» What is needed: Copy out all the lines in the records that include the word "checkbox".

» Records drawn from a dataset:
--------------------
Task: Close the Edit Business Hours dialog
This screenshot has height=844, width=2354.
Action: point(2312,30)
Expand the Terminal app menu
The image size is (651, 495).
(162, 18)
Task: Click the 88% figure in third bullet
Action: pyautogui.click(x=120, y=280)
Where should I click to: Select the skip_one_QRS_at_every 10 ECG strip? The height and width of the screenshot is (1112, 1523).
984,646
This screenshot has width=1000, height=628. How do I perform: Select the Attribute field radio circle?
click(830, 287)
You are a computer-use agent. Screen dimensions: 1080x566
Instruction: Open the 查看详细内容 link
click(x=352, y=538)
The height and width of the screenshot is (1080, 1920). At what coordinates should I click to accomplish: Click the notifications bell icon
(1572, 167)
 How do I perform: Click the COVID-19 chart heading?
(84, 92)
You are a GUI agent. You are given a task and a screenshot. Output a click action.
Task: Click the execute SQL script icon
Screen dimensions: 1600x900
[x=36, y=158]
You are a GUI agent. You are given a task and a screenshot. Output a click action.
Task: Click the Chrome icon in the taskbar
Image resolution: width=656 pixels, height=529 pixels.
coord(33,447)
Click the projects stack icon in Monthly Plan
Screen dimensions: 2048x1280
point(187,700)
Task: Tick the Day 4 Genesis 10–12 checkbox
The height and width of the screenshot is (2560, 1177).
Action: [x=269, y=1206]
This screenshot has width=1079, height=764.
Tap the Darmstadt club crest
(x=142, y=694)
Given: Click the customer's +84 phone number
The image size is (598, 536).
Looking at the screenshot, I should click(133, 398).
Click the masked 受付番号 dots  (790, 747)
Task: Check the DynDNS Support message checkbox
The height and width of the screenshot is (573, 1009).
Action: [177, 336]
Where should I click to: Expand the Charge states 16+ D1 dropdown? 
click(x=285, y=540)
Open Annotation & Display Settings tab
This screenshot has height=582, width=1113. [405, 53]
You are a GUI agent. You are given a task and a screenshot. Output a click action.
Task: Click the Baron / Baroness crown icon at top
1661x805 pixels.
--------------------
» Task answer:
Task: Tick the Day 4 Genesis 10–12 checkbox
Task: Check the DynDNS Support message checkbox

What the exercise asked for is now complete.